Denn wir Menschen sitzen oft einem bösen Denkfehler auf. Könnte ich die Zeit zurückdrehen, würde ich das anders entscheiden! Wirklich? Du wüsstest nicht, welche Konsequenzen diese Entscheidung haben kann, könntest nur nach Deinem damaligen Kenntnisstand entscheiden.
Das heißt, die korrekte Frage zur Bewertung müsste lauten: Unter den damaligen Umständen und mit dem damaligen Wissen - hätte ich eine bessere Entscheidung treffen können? Und genau so ist es mit Vorbildern. Um so zu sein wie "er", müsste man Stärken und Schwächen Desjenigen übernehmen. Nur ein Teil geht nicht, denn die Stärken eines Anderen können sehr gut unsere Schwächen werden (letztlich sind ja auch unsere eigenen Laster die Forsetzung unserer Tugenden).
Und genau so ist es mit unserem Selbstwert. Gerade bei den Eltern ist das so eine Sache. Bei mir wars der Vater, der die Messlatte unglaublich hoch hing. Mein Leben lang, bis zwei Jahre vor seinem Tod, habe ich versucht, mir seinen Respekt zu verdienen. Erst als er versuchte, das gleiche Spiel mit einem meiner Kinder ab zu ziehen und dessen Selbstwertgefühl zu untergraben, wurde ich wach. Ist die Achtung eines solch unsensiblen und bösartigen Menschen, der die an andere angelegten Massstäbe selbst nicht mal ansatzweise erfüllt, wirklich etwas, was wert wäre, mich dafür zu quälen?

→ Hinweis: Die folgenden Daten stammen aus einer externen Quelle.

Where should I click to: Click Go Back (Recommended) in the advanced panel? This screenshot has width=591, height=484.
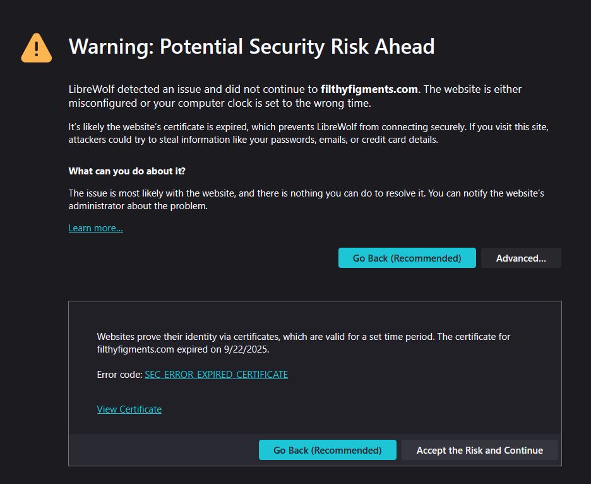tap(327, 450)
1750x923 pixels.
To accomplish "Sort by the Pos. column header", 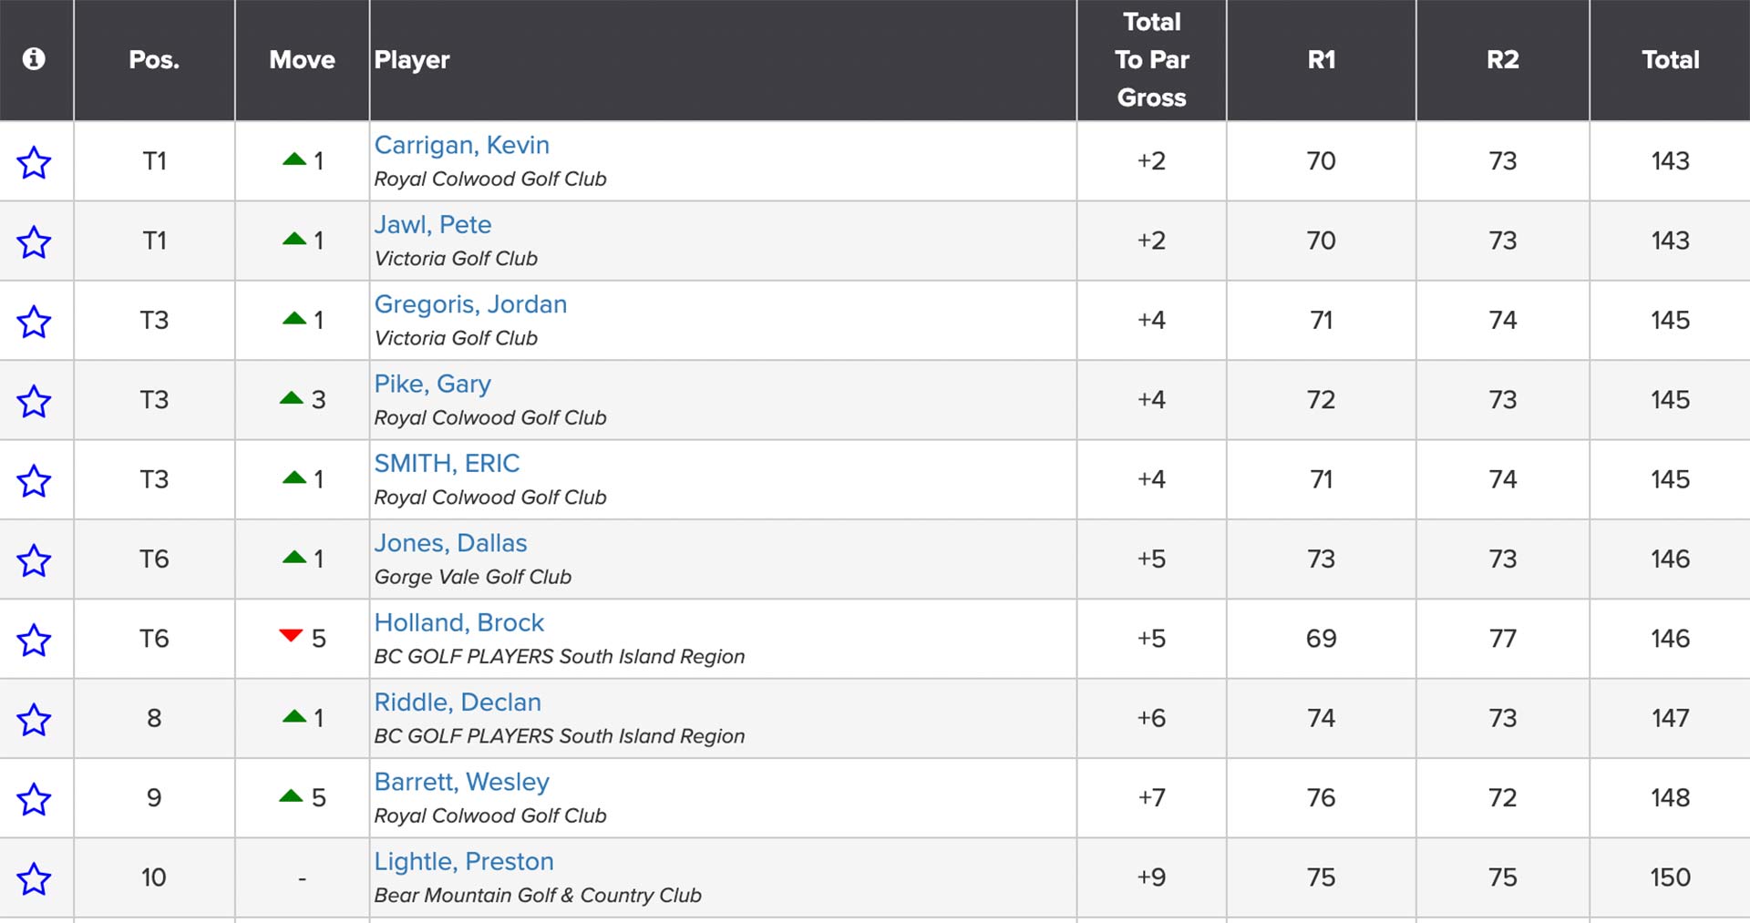I will [x=154, y=60].
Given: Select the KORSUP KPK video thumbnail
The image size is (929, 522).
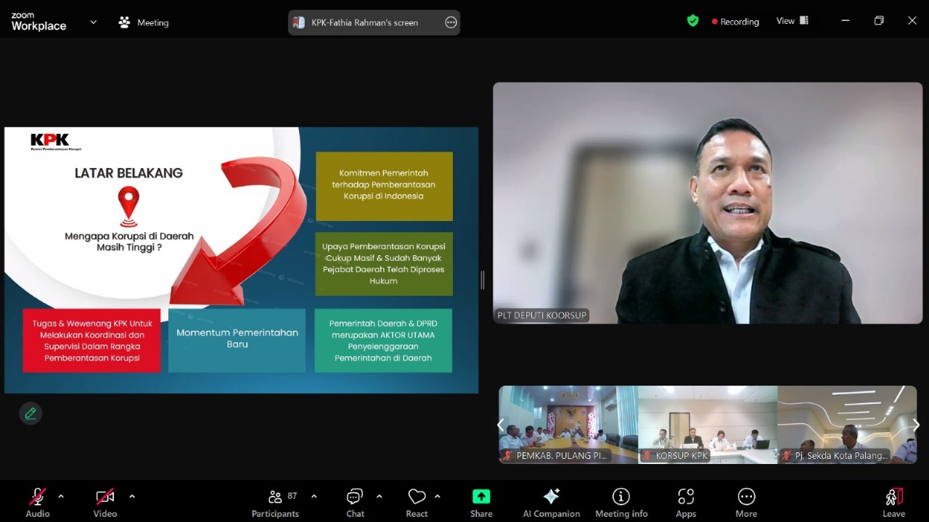Looking at the screenshot, I should point(708,425).
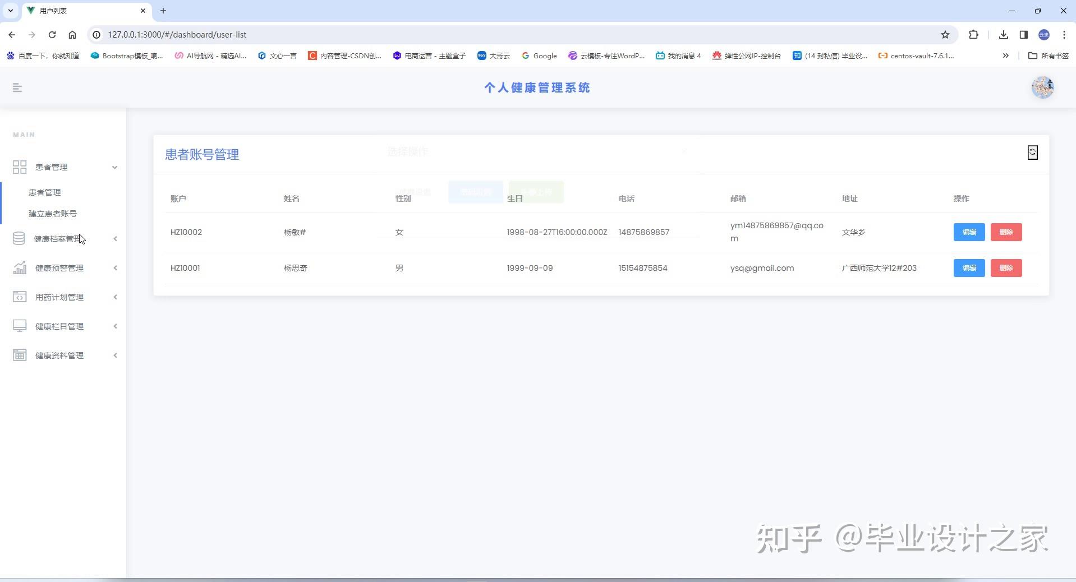Expand the 健康预警管理 section

(115, 268)
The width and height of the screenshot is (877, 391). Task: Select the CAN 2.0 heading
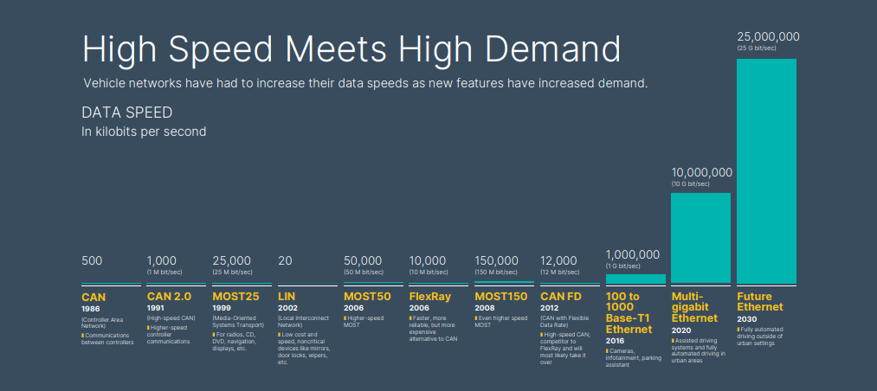169,297
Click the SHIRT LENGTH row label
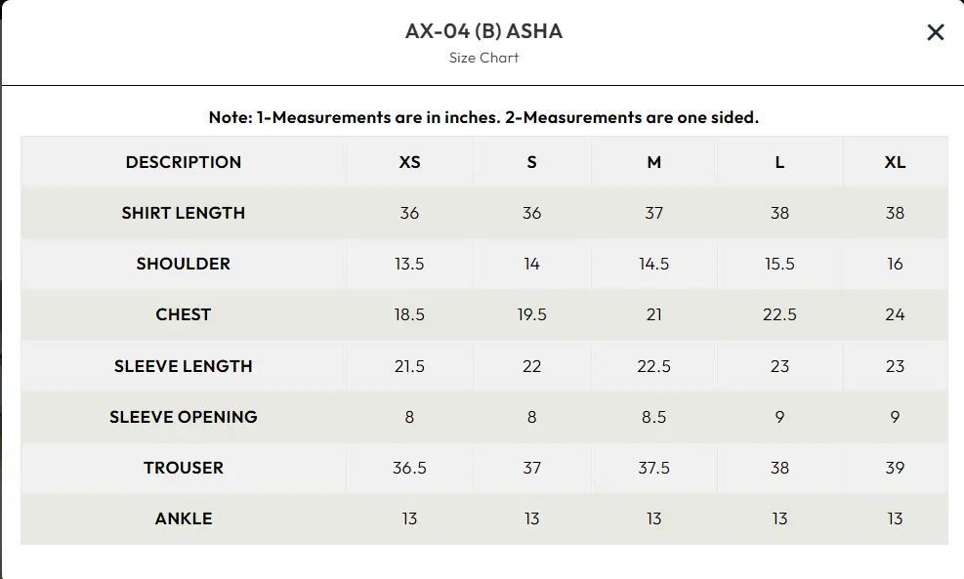 (x=184, y=213)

Nein, ist es nicht und wars auch nie - aber ich war von seiner dominanten Persönlichkeit so geblendet, dass ich diesbezüglich einen blinden Fleck hatte.
Ich habe mich geweigert auf seine Beerdigung zu gehen. Amüsanterweise hat mir meine trotzig - wütende Aussage, dass ich ganz sicher nicht pflichtgemäß Krokodilstränen weinen werde, ganz ohne Mühe, den Respekt einer anderen Person gebracht, der tatsächlich wertvoll ist - nämlich meiner Mutter.
Komisch, nicht? Das Christentum sagt immer, der Weg zur ewigen Seeligkeit sei steinig. In den asiatischen Ländern lautet der Spruch anders und auch das halte ich für äußert richtig:
"Hell und glatt ist der Weg ins Licht, doch die Menschen lieben die Nebenpfade" oder - unphilosophischer, sagte Blaise Pascal: "Der Mensch ist ein seltsames Wesen. Da jagt er unter Aufbietung aller Kräfte einem dürren Hasen nach, den er geschenkt nicht würde haben wollen."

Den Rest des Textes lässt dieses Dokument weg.